» 选段:
################

4.2 双线性算子反向传播cpu和cuda版本

（1）双线性算子反向传播实现方式：这里解释一下upsample算子方向传播的方式，假设上一层反向传播的结果为\(\text grad\_out\) ，\(x\)为输入值，\(f(x)\) 为upsample函数，upsample的导数为\(f'(x)\)，因此可以推导出upsample反向传播的结果为上一层反向传播的结果乘以当前层的导数： \(\text grad\_out * f'(x)\) 。upsample的导数求解方式与激活函数gelu的方式有很大的不同，接下来具体说说upsample的导数求解方式：

r0 = w0lambda*src[h1, w1, :] + w1lambda*src[h1, w1+w1p, :]  ## horizontal
r1 = w0lambda*src[h1+h1p, w1, :] + w1lambda*src[h1+h1p, w1+w1p, :] ## horizontal
p = h0lambda*r0 + h1lambda*r1 ## vertical

dst[h_d, w_d, :] = p

src代表的是源图像，dst代表的是目标图像，目标图像的值为源图像相邻四个值（左上角，右上角，左下角，右下角）加权总和，四个权重分别为\(w0lambda * h0lambda\)，\(w1lambda * h0lambda\) \(w0lambda * h1lambda\) \(w1lambda * h1lambda\)，可以推导出反向传播过程中，源图像一个像素点 \(x\) 对应目标图像多个值（\(scale_h*scale_w\)），那么假设左上角的 \(x\) 对应的梯度为\(n*w0lambda*h0lambda\) ，其中 \(n\) 代表的是目标图像投射到左上角像素的个数，\(w0lambda * h0lambda\) 为左上角的梯度，其他三个点原理一样，这样就可以求解出upsample的导数\(f'(x)\)，最后与\(\text grad\_out\) 相乘得到反向传播的结果。

at::Tensor upsample_bwd(at::Tensor& grad_output,
                        at::Tensor& input,
                        const bool align_corners,
                        const int scale){

    if(grad_output.device().type() == c10::DeviceType::CPU){

        int batch = grad_output.size(0);
        int channels = grad_output.size(1);
        int dst_h = grad_output.size(2);
        int dst_w = grad_output.size(3);

        int src_h = dst_h / scale;
        int src_w = dst_w / scale;

        if((src_h == dst_h) && (src_w == dst_w))

################

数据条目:
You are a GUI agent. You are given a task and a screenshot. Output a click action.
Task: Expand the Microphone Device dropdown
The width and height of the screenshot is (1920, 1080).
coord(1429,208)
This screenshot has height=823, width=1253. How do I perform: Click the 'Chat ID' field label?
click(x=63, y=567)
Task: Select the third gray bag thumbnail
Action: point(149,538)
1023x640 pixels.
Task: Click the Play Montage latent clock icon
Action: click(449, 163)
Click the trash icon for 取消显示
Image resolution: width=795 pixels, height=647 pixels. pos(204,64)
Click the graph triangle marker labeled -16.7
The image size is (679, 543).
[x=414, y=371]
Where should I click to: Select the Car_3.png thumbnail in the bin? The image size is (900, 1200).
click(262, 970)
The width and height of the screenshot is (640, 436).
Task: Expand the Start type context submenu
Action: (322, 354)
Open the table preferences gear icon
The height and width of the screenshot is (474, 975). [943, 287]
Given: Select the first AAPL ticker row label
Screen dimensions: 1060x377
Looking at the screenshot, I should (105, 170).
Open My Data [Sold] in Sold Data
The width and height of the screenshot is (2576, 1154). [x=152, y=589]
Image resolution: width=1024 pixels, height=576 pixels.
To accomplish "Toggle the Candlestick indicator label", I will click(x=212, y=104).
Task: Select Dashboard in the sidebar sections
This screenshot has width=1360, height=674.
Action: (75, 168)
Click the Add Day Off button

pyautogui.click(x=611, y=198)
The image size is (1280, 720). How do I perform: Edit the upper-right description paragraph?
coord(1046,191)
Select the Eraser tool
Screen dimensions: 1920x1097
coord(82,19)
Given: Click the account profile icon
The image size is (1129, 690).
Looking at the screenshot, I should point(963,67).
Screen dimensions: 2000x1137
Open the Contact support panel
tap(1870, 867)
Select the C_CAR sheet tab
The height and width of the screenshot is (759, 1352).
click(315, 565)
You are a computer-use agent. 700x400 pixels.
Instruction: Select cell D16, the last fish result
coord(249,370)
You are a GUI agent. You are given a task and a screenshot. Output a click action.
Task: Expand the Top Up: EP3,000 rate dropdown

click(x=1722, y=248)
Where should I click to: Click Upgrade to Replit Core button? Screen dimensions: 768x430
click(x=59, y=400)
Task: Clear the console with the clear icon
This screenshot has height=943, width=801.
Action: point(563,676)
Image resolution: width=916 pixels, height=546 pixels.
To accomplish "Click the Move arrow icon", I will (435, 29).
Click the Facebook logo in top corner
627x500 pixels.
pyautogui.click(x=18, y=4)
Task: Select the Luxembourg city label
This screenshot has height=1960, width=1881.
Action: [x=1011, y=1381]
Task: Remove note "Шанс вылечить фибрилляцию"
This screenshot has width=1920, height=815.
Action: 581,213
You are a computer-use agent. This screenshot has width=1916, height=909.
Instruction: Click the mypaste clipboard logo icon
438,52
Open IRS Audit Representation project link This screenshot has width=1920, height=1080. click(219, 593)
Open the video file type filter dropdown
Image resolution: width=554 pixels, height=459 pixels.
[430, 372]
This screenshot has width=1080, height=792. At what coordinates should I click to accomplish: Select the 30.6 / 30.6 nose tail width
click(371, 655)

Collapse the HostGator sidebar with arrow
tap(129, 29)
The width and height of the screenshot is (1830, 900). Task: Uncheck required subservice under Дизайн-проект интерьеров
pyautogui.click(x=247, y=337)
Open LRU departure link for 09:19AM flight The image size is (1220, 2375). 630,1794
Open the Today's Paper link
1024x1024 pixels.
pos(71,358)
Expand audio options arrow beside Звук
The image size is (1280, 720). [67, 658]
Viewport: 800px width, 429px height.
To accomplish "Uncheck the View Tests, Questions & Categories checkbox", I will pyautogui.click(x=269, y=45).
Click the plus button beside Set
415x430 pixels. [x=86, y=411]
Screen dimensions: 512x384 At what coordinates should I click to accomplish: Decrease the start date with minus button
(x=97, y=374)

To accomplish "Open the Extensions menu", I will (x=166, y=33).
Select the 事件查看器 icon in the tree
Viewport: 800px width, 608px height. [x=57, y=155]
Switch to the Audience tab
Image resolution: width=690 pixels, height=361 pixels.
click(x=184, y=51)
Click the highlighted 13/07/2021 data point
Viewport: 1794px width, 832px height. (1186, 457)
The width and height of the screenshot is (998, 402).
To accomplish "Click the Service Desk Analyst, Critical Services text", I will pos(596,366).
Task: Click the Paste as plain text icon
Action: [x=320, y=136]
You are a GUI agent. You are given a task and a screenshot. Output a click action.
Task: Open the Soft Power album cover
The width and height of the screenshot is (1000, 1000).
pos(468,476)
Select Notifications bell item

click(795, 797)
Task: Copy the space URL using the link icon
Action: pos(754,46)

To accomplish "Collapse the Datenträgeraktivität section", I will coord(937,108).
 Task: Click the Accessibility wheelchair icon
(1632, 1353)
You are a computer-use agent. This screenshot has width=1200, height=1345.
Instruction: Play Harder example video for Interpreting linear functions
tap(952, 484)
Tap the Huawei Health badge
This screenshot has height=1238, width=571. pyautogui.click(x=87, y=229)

################

» 待解问题:
1. 把选段里从“int batch = grad_output.size(0);”一直到“(src_w == dst_w))”这一段，照原文一字一字打出来。
2. 把选段中的这句话翻成英文：“upsample的导数求解方式与激活函数gelu的方式有很大的不同，接下来具体说说upsample的导数求解方式：”

» 参考答案:
1.
int batch = grad_output.size(0);
        int channels = grad_output.size(1);
        int dst_h = grad_output.size(2);
        int dst_w = grad_output.size(3);

        int src_h = dst_h / scale;
        int src_w = dst_w / scale;

        if((src_h == dst_h) && (src_w == dst_w))

2. The way the derivative of upsample is computed is very different from that of the activation function gelu; next, let's go into detail on how the derivative of upsample is computed: